### Exercise aim
Go through the entries below and copy each line containing the word "will".

### Available data
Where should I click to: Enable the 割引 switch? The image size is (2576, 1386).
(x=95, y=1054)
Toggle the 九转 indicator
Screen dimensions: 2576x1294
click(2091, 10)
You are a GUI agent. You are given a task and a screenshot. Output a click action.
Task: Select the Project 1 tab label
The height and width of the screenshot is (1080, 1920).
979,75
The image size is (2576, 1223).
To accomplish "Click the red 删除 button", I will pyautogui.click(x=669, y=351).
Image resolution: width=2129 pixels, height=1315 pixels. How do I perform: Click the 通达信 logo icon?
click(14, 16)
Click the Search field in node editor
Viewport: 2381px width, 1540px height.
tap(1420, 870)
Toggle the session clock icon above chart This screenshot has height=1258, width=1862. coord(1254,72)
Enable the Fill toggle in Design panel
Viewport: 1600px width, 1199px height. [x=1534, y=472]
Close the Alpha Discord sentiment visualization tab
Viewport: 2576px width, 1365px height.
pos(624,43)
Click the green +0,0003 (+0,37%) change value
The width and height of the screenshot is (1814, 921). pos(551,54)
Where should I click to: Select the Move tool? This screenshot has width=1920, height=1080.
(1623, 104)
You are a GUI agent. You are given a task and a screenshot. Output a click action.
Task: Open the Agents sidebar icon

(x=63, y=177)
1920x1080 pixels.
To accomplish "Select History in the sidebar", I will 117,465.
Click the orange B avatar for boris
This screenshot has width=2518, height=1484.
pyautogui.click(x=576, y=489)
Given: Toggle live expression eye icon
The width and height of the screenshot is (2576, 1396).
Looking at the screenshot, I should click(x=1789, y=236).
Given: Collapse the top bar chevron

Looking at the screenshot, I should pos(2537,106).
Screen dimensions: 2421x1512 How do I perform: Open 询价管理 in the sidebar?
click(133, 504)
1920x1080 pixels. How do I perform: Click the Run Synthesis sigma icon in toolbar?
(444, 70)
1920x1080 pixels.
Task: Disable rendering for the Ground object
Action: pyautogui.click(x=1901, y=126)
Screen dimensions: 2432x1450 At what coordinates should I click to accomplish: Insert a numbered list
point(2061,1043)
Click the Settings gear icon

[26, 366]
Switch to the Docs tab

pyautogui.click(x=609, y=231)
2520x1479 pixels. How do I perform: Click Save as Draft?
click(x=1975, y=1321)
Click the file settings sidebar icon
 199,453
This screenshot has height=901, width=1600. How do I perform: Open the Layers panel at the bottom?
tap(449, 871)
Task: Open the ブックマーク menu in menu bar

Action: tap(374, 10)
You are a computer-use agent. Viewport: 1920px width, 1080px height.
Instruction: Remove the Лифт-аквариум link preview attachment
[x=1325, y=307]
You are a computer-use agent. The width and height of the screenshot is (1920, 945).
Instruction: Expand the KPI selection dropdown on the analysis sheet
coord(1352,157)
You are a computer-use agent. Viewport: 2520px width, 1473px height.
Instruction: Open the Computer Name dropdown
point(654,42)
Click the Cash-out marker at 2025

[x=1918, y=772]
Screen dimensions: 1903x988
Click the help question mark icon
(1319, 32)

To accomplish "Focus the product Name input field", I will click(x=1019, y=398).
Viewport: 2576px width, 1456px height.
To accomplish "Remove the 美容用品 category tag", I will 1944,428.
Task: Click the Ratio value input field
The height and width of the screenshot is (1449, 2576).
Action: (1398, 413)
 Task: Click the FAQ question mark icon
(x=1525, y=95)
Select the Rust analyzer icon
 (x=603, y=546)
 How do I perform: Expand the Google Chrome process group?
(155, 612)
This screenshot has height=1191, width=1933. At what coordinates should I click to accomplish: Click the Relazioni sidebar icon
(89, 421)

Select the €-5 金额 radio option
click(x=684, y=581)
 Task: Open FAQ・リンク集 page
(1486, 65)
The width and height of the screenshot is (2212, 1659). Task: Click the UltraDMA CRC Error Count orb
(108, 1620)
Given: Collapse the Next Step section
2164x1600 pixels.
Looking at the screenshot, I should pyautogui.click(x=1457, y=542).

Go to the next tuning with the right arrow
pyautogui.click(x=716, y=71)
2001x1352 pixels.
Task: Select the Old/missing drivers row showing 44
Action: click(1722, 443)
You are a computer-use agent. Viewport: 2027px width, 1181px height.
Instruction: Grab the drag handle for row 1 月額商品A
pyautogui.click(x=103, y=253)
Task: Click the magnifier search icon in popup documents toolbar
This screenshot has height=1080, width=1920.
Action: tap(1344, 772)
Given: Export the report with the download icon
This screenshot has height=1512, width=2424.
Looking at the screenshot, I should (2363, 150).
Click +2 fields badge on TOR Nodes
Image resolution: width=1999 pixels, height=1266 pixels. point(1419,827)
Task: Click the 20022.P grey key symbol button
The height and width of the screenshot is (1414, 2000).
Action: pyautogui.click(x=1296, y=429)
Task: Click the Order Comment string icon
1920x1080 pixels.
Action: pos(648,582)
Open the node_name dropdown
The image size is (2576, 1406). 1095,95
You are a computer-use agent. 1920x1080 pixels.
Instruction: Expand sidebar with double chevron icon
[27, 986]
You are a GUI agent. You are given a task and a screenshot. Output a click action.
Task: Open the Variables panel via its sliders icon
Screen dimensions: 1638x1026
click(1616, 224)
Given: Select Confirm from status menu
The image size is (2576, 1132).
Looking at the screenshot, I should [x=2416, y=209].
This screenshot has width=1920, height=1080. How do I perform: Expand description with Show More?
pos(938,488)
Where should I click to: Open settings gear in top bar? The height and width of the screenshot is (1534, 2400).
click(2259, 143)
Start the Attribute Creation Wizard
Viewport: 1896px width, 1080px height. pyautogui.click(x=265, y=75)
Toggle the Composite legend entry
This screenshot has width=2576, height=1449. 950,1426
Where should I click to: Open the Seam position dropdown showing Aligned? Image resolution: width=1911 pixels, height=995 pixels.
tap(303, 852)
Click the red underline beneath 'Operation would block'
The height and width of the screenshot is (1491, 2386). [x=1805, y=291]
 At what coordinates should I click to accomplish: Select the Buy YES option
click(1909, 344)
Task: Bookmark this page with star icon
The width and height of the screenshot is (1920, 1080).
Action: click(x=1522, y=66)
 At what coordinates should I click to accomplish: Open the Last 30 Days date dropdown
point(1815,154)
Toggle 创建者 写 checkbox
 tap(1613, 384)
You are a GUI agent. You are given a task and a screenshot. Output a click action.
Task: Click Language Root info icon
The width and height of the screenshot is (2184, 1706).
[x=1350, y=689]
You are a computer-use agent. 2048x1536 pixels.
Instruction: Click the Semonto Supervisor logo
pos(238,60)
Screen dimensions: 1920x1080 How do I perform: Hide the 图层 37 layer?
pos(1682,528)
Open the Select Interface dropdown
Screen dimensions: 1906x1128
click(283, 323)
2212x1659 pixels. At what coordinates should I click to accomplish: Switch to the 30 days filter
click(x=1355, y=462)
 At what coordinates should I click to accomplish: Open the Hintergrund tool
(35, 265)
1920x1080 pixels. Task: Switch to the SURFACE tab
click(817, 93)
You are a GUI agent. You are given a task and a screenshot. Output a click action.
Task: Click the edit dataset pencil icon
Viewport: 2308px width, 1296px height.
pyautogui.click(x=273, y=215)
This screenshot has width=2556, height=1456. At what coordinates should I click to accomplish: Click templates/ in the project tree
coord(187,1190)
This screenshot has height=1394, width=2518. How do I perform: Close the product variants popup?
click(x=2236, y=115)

### Solution for this exercise
To accomplish "Click the red 删除 button", I will pyautogui.click(x=669, y=351).
To accomplish "Select History in the sidebar", I will 117,465.
To accomplish "Focus the product Name input field", I will click(x=1019, y=398).
To accomplish "Remove the 美容用品 category tag", I will 1944,428.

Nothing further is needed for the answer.